**** ENTRIES SHOWN ****

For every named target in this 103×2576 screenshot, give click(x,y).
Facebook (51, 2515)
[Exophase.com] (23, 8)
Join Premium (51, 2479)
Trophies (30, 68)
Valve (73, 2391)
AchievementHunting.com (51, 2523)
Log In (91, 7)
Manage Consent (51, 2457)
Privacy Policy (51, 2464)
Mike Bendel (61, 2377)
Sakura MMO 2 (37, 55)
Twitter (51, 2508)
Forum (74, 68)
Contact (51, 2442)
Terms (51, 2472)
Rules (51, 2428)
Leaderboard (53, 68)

****

__WHAT YOU ARE ASKED TO DO__:
Print the records again in full, exactly as they appear above.

__ANSWER BOX__:
For every named target in this 103×2576 screenshot, give click(x,y).
Facebook (51, 2515)
[Exophase.com] (23, 8)
Join Premium (51, 2479)
Trophies (30, 68)
Valve (73, 2391)
AchievementHunting.com (51, 2523)
Log In (91, 7)
Manage Consent (51, 2457)
Privacy Policy (51, 2464)
Mike Bendel (61, 2377)
Sakura MMO 2 (37, 55)
Twitter (51, 2508)
Forum (74, 68)
Contact (51, 2442)
Terms (51, 2472)
Rules (51, 2428)
Leaderboard (53, 68)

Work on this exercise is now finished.